Minimum Qualifications:
- Bachelor’s degree in Computer Science, Information Technology, or a related field.
- 10-15 years of experience in infrastructure support, engineering, and architecture, with at least 5 years in cloud architecture and support (AWS preferred).
- Demonstrated experience with FedRamp and Federal Student Aid.
- Strong background in continuous integration and delivery, with experience in CI/CD pipelines.
- Advanced knowledge of DevOps/DevSecOps practices, including familiarity with SAFe Agile and Atlassian JIRA.
- Proficiency in Amazon Web Services (AWS), covering billing, core technologies, performance management, CloudWatch, and VPCs.
- Experience with MongoDB, PostgreSQL, and NoSQL databases.

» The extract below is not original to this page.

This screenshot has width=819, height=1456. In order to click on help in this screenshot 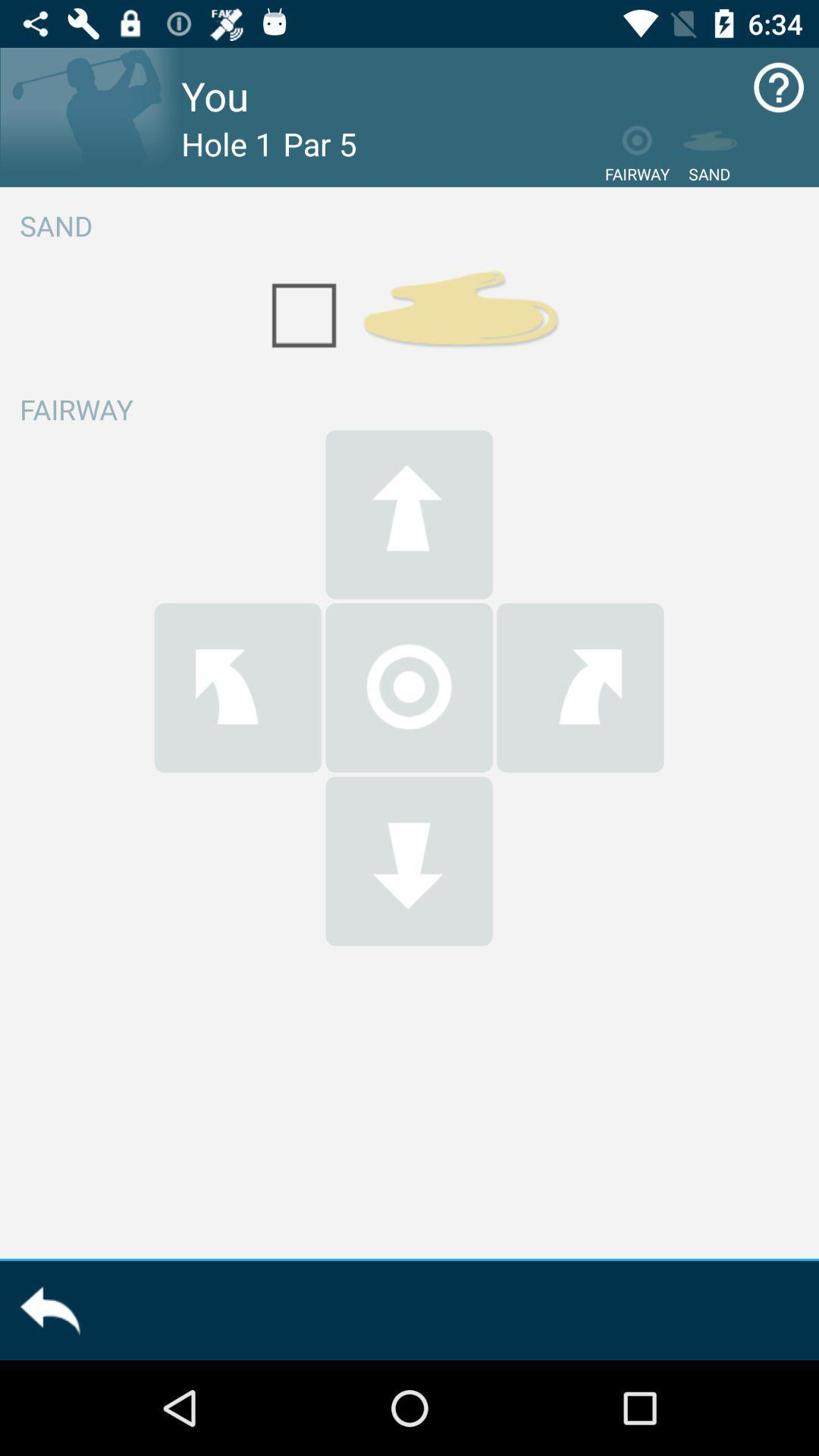, I will do `click(779, 86)`.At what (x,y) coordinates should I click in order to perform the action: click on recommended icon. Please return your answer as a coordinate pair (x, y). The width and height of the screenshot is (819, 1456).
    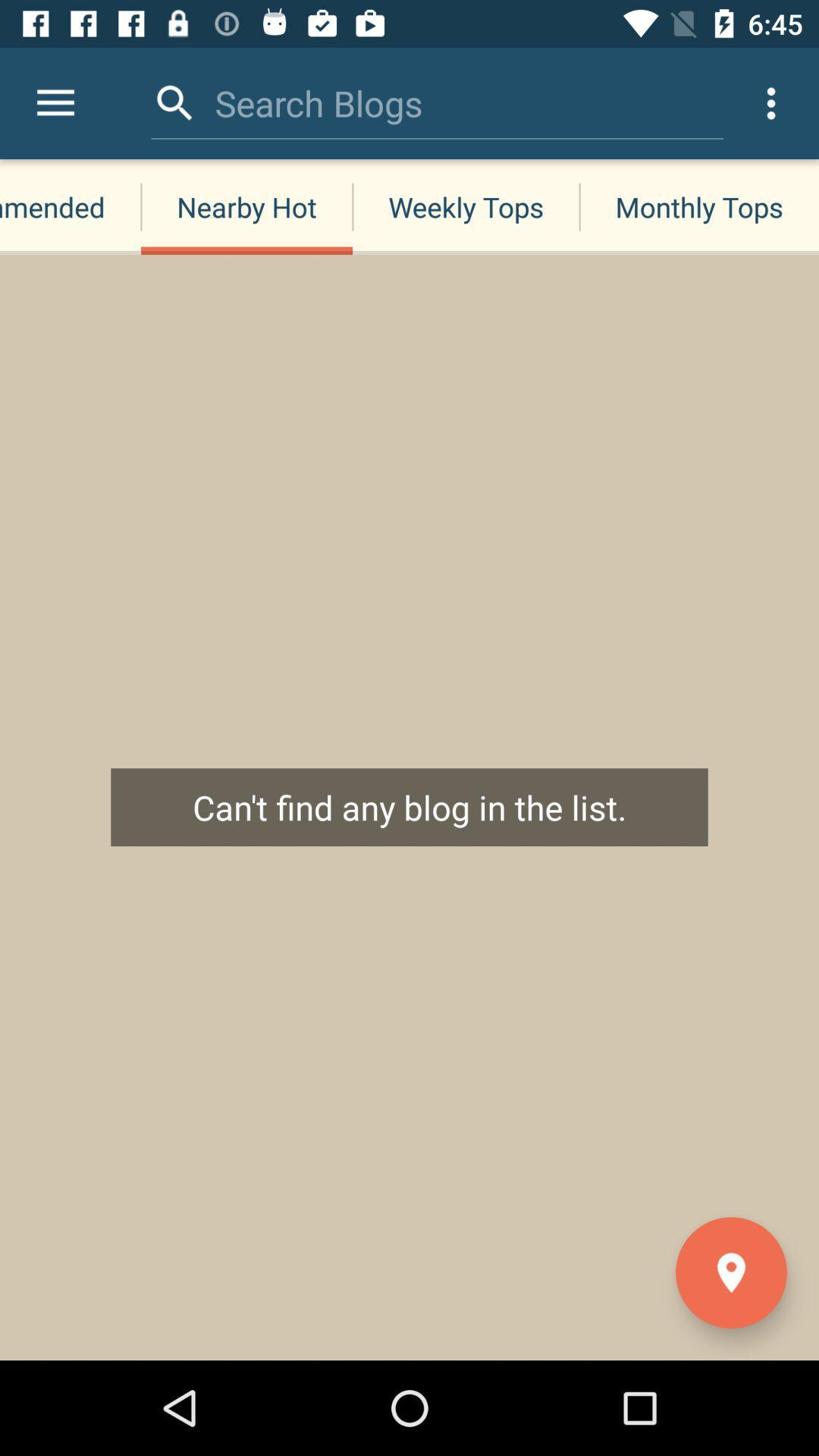
    Looking at the image, I should click on (70, 206).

- Familiarity with application container technologies (OpenShift/Docker/Kubernetes) and IT automation tools (e.g., Ansible).
- Expertise in Infrastructure as Code (IaC) with tools like Terraform, as well as scripting languages (Python, Bash, Perl).
- Strong problem-solving skills and excellent written and verbal communication abilities.
Required Certifications
- AWS Certified Cloud Practitioner
- AWS Certified Solutions Architect – Associate
- AWS Certified Solutions Architect – Professional
- AWS Certified Developer – Associate
Preferred Experience and Certifications
- Familiarity with DevOps CI/CD tools (e.g., Jenkins, GitLab, Team City).
- Experience with monitoring and logging tools (e.g., New Relic, ELK, Splunk).
- Background in Agile project management.
- AWS Certified DevOps Engineer – Professional.
- AWS Certified Security – Specialty.